## SHORT PROBLEM
Copy each of the following lines verbatim.

## THE RECORDS
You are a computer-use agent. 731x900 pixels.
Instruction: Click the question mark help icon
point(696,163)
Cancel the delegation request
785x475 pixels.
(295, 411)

## RESPONSE TO THE EXERCISE
You are a computer-use agent. 731x900 pixels.
Instruction: Click the question mark help icon
point(696,163)
Cancel the delegation request
785x475 pixels.
(295, 411)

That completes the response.